In case C-531/20, the question was whether in the calculation of costs to be reimbursed to the winning party, also those pertaining to the assistance of an IP consultant had to be included, who had worked on the case jointly with a lawyer. The CJEU examined whether Articles 3 and 14 of Directive no. 2004/48  (the Enforcement Directive) should be interpreted as meaning that they preclude national legislation to oblige the losing party to reimburse unconditionally, automatically, and without any judicial review of reasonableness and proportionality, the costs incurred by the winning party for the assistance of an IP consultant.
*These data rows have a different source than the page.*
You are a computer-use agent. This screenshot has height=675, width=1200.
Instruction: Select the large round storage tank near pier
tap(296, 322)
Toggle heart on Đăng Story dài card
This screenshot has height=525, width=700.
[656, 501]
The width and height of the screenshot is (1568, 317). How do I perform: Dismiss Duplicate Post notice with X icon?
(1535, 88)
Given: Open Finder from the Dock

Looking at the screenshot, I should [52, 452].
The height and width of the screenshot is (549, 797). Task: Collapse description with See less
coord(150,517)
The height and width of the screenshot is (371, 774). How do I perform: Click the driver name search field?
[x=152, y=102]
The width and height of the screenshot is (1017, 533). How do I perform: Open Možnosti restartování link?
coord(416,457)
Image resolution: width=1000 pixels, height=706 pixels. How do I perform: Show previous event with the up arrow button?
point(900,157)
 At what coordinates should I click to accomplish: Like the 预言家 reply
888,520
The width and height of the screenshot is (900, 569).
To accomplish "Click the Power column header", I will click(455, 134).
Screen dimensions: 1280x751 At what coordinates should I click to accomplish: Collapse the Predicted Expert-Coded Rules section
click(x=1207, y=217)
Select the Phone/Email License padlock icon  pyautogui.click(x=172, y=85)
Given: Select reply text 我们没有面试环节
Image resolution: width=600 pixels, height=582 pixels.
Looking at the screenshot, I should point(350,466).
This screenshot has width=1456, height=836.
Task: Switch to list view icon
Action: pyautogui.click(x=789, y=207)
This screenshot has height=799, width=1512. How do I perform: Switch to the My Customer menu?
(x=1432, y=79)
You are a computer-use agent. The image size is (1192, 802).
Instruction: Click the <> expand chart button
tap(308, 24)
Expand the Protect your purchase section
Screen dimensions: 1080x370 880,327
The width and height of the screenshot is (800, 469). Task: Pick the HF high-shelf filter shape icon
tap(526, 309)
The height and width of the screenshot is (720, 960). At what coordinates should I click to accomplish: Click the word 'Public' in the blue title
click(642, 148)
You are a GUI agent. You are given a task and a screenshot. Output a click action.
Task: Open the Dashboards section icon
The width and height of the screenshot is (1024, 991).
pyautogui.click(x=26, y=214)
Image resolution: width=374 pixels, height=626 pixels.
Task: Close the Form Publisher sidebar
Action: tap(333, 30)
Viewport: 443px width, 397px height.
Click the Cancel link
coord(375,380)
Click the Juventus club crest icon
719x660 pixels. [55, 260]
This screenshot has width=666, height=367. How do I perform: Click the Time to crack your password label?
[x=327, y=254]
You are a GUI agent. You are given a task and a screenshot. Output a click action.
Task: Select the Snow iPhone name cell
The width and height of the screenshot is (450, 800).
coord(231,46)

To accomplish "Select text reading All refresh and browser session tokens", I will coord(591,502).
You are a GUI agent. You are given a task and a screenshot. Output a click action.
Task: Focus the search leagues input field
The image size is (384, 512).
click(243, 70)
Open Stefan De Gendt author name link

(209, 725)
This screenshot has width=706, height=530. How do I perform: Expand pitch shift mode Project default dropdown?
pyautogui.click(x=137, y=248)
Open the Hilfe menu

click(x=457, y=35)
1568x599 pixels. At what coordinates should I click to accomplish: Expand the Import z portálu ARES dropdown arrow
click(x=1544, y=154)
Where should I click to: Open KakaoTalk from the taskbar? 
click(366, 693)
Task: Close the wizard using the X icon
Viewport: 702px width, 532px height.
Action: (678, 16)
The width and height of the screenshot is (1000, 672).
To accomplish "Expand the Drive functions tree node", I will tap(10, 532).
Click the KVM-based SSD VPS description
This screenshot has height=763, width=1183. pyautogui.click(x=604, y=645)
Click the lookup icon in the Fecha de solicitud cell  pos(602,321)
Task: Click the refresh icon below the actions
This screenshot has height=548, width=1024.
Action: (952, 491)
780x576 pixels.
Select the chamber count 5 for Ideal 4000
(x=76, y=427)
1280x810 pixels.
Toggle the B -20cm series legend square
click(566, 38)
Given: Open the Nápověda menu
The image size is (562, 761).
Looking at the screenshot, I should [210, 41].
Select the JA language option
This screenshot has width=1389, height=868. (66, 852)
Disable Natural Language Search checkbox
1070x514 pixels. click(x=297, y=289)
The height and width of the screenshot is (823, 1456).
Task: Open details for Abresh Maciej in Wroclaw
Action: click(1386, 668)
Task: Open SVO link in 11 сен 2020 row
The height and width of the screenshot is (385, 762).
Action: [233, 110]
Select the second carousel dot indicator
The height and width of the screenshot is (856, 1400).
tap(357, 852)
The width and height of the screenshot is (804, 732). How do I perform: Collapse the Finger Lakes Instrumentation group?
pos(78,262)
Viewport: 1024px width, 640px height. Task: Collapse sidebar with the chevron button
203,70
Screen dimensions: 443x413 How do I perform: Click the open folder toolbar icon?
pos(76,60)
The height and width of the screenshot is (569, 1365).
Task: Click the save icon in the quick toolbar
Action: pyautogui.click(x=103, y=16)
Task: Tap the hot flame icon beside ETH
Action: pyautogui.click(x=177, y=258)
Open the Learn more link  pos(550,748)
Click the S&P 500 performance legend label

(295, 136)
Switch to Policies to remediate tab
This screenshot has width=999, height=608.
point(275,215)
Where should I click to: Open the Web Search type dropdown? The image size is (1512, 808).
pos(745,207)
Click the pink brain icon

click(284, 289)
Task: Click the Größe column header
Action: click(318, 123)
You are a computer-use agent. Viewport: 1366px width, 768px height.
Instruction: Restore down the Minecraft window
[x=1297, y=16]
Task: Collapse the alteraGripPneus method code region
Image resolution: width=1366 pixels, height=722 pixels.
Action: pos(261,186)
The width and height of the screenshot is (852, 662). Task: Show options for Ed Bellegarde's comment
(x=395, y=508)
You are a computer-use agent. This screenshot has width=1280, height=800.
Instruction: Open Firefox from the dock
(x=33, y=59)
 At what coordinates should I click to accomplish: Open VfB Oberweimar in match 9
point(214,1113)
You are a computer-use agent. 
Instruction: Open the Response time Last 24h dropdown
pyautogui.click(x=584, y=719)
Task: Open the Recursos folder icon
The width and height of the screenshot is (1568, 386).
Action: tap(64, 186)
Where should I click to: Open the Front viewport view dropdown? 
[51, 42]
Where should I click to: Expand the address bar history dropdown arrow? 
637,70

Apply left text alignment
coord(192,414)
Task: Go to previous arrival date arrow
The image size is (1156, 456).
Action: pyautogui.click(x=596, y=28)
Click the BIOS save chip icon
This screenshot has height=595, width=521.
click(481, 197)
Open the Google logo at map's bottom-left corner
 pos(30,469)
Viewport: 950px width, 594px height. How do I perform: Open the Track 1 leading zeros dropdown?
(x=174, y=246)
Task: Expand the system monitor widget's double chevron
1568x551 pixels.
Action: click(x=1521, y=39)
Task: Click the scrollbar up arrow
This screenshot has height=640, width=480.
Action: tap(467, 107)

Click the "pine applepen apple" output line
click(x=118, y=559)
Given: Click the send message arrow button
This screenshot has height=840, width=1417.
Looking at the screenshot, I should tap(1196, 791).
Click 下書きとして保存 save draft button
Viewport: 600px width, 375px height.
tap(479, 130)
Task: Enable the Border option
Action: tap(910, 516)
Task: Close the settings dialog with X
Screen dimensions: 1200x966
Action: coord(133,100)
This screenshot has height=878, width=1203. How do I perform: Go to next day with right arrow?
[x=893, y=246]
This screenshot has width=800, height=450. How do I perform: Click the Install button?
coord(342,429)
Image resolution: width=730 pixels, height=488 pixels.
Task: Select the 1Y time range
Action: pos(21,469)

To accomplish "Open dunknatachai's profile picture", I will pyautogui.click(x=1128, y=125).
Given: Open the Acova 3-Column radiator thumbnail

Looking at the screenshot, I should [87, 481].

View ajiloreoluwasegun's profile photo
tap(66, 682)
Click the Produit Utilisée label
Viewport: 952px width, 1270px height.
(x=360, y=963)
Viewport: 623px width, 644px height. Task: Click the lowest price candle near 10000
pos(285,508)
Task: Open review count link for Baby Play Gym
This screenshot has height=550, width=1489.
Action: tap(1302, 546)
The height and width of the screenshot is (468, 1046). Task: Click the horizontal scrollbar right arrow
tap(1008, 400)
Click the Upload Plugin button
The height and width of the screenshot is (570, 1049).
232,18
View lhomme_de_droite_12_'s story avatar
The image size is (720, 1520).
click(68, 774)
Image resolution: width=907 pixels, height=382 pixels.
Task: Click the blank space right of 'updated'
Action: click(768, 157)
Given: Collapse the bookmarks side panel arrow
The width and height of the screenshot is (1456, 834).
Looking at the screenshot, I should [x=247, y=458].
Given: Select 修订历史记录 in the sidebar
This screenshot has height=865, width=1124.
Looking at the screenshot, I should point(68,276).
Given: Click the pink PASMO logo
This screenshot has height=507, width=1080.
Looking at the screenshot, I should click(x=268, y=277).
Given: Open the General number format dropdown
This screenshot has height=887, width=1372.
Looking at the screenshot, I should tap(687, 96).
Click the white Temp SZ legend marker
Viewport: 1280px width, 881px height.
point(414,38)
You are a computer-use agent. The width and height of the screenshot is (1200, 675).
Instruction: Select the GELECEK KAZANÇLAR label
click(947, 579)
The CJEU first reiterated that “under Art. 14 (Enforcement Directive), the legal costs and other recoverable costs must be ‘reasonable and proportionate’’(at §25). Then, applying the holding of case C‑57/15  (United Video Properties, at §39), where it had found that the costs incurred for the assistance of a technical advisor, arising immediately and directly from a legal action, may be included in the notion of “other expenses”, held that the costs for the assistance of an IP attorney may fall within the concept of “legal costs”, in so far as those costs arise immediately and directly from the legal action (at §§39-43).

However, the inclusion of such expenses cannot be automatic and unconditioned and any such national provision would result in a breach of the general obligation laid down in Art. 3 Enforcement Directive, under which national procedures necessary to enforce IP rights must not be unnecessarily costly (at §52), and it could be open for misuses, causing a breach of the general obligation provided by the Enforcement Directive (at §54). Therefore, these expenses should always be subject to the review of the national judge to ascertain their proportionality and reasonableness in relation to the characteristics of the dispute (at §55).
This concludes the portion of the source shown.